Negli ultimi giorni il web si è riempito di presunte anticipazioni sulle GeForce RTX 60, la prossima generazione di schede grafiche NVIDIA. Specifiche, modelli, prestazioni: ne sono uscite di tutti i colori, anche da fonti che di solito non sparano a caso. Eppure, stando a quanto emerge da ambienti ben informati del settore, queste indiscrezioni sarebbero nella migliore delle ipotesi delle semplici speculazioni, quando non delle vere e proprie bufale. Il motivo? NVIDIA stessa non avrebbe ancora preso decisioni definitive su questa famiglia di GPU, e tantomeno le avrebbe comunicate ai propri partner hardware.
Questo è un dettaglio che cambia parecchio la prospettiva. Se nemmeno chi produce le schede ha ricevuto informazioni concrete, è difficile credere che qualcuno là fuori possa conoscere specifiche reali delle GeForce RTX 60. E in effetti, andando a guardare più da vicino, lo scenario interno conferma questa lettura.
Lo sviluppo è ancora in fase preliminare
Dentro NVIDIA, a quanto pare, non si parla nemmeno di nomi commerciali come RTX 6090, RTX 6080 o RTX 6070. I progetti vengono identificati ancora tramite codici interni legati alle schede, i cosiddetti board numbers. Questo significa che qualsiasi riferimento a SKU specifiche con tanto di caratteristiche tecniche dettagliate è, ad oggi, privo di fondamento concreto. Chi pubblica queste informazioni sta essenzialmente costruendo castelli sulla sabbia.
E non è solo una questione di nomi o sigle. Anche sul fronte delle prestazioni, la situazione resta del tutto fluida. NVIDIA non avrebbe ancora fissato obiettivi definitivi per la prossima generazione di GPU dedicate al gaming. Frequenze operative, configurazioni della memoria e numero dei core CUDA restano tutti dettagli ancora da stabilire. Non sono informazioni che qualcuno sta nascondendo: semplicemente, non esistono ancora nella forma in cui i leak le presentano.
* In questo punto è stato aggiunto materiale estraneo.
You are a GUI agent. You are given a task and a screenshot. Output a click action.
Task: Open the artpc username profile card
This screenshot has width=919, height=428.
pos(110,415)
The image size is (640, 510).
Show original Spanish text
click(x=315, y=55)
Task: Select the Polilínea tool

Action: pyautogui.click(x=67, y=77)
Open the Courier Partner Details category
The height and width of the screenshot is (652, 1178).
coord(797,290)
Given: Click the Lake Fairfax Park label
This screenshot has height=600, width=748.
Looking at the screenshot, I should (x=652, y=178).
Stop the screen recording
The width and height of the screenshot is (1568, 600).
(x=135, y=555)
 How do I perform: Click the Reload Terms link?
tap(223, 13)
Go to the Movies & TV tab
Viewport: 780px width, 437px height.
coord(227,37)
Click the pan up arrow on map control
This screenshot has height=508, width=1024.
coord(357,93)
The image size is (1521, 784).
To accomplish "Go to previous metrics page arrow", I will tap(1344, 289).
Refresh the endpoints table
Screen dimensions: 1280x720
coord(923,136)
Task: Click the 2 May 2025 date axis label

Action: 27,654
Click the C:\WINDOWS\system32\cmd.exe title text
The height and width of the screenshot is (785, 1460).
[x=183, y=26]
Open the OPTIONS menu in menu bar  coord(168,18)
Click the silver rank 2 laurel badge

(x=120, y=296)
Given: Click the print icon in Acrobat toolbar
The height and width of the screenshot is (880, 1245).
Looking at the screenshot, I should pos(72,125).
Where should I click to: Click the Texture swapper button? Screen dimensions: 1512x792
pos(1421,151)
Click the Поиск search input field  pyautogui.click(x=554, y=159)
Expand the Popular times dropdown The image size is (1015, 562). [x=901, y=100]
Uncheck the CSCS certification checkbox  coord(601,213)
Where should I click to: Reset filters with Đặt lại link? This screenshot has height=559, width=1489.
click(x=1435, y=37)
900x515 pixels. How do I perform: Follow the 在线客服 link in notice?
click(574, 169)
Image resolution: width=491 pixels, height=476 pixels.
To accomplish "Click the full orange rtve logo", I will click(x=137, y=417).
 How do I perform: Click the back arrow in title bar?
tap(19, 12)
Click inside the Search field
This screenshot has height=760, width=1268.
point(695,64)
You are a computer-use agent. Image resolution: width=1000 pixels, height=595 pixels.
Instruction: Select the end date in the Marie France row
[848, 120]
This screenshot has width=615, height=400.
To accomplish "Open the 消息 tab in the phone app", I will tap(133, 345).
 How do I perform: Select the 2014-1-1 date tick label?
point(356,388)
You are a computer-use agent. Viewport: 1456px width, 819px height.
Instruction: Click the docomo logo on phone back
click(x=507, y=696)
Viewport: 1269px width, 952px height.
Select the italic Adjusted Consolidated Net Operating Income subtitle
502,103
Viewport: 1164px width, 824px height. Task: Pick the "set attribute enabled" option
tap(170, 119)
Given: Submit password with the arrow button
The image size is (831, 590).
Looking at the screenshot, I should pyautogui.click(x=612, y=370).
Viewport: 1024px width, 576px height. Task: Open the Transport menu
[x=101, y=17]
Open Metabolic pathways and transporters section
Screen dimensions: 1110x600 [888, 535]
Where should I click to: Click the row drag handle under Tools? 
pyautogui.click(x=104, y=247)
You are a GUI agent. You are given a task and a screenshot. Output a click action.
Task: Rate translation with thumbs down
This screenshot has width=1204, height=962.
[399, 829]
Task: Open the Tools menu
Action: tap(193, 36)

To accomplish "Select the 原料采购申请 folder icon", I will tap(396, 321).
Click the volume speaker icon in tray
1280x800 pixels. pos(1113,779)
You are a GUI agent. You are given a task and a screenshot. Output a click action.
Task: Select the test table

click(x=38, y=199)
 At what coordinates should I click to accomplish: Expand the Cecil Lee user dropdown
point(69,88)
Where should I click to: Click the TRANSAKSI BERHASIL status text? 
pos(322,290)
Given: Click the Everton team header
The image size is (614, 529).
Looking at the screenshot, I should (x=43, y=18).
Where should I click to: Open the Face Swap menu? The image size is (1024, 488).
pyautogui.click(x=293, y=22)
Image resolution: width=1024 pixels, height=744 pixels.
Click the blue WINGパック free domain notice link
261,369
Il tape out non sarebbe ancora completato
C’è poi un elemento tecnico che pesa più di tutti gli altri. I chip della futura architettura Rubin destinati al segmento gaming non avrebbero nemmeno completato la fase di tape out. Per chi non mastica semiconduttori tutti i giorni, il tape out è quel passaggio in cui il progetto di un chip viene “congelato” e inviato alla fonderia per la produzione dei primi campioni fisici. È un momento cruciale nello sviluppo, e il fatto che non sia stato ancora raggiunto dice molto su quanto siamo lontani da qualsiasi annuncio ufficiale.
Detto questo, è chiaro che le GeForce RTX 60 arriveranno prima o poi. NVIDIA lavora costantemente sulle generazioni successive delle proprie GPU, e l’architettura Rubin per il gaming è sicuramente nei piani. Ma tra sapere che un prodotto è in sviluppo e conoscerne le specifiche c’è una differenza enorme. E al momento, stando a quanto trapela dagli ambienti più vicini allo sviluppo effettivo, ci si trova ancora nella prima fase: quella in cui i contorni del progetto sono ancora sfumati e dove nulla è stato deciso in via definitiva.
Qualsiasi scheda tecnica dettagliata che circola online sulle GeForce RTX 60 va quindi presa con estrema cautela, perché le fondamenta su cui si regge semplicemente non esistono ancora.